Why is Coca-Cola allowed to bottle 300,000 gallons of water per day in a town that doesn’t have enough clean tap water for its residents to drink?
Water shortage. What does it mean to you? Not watering your grassy lawns? Shortened showers? Loading up on gallons of bottled water? For the residents of San Cristóbal de las Casas, Mexico, it means drinking Coca-Cola, almost exclusively. And it’s causing as much devastation as the actual water shortage.
In this mountain town, some residents only have running water a few times a week, forcing them to buy water from tanker trucks for daily use. With rapid urbanization, crumbling infrastructure, and climate change straining the wells that once hydrated the entire city, clean potable water is becoming more and more of a rarity.
Without a wastewater treatment plant, raw sewage flows directly into their precious waterways, tainting them with potential pathogens. Yet the local Coca-Cola plant, owned by Mexican beverage giant Femsa, is permitted to legally extract 300,000 gallons of the town’s clean water each day in order to dye it, sweeten it, and turn it into soda, leaving less for residents to live off of.
With such a strain on the local water supply, what do the residents mostly drink? Soda. The local bottling plant has made soda more plentiful than and as cheap as bottled water.
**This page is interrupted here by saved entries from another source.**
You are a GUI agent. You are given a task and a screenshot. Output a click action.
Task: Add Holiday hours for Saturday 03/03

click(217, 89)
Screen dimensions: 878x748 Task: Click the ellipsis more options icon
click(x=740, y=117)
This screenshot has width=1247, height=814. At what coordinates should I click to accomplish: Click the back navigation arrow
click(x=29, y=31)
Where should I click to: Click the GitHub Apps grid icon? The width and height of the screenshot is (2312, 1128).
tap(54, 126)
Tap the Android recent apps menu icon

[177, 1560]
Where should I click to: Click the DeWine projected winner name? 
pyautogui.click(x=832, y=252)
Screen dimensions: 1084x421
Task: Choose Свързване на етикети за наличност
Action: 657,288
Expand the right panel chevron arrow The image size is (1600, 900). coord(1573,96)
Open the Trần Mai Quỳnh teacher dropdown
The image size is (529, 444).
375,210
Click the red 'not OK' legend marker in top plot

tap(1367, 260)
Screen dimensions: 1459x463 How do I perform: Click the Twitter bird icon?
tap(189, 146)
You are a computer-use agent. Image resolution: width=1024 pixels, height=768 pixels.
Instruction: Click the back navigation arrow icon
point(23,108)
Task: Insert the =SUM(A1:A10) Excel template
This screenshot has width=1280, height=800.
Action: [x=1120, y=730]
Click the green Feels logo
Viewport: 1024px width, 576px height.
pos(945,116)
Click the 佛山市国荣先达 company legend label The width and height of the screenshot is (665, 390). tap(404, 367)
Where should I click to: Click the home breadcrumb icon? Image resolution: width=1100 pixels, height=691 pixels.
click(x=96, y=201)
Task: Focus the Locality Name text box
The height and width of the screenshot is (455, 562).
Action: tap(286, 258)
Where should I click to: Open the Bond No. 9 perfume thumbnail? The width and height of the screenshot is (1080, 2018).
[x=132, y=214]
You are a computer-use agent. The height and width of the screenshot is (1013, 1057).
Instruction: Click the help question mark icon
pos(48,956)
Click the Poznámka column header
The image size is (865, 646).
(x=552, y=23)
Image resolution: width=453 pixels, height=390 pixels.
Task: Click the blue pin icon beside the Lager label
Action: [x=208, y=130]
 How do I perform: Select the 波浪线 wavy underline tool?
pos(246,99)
As a result, the residents of this Chiapas town tend to drink about 2 liters of Coca-Cola every single day.
And with sneaky ads manipulating residents into drinking more and more soda instead of water, huge numbers of people are getting sick.
Diabetes in the southern Mexican town increased by a whopping 30 percent between 2013 and 2016. The preventable disease now causes 3,000 deaths each year—a significant portion of the less than 200,000 person population. It is the second-leading cause of death in the small town and afflicts nearly every family.
San Cristóbal de las Casas residents are protesting, but Coca-Cola executives refuse to accept the blame.
According to the New York Times, an executive for Femsa “rejected criticisms that the company’s beverages have had a negative impact on public health. Mexicans, he said, may have a genetic proclivity toward diabetes.”
Coke and Femsa would have you believe that there is nothing wrong with drinking two liters of soda every day—and that it definitely doesn’t cause diabetes.
According to local activist, Martin López López, in a statement, “Coca-Cola is abusive, manipulative. They take our pure water, they dye it and they trick you on TV saying that it’s the spark of life. Then they take the money and go.”
While the plant does contribute to the local economy, a bit of economic stimulation isn’t worth losing thousands of lives each year. Humans need clean water to drink. No human should be manipulated or forced into consuming more soda than water.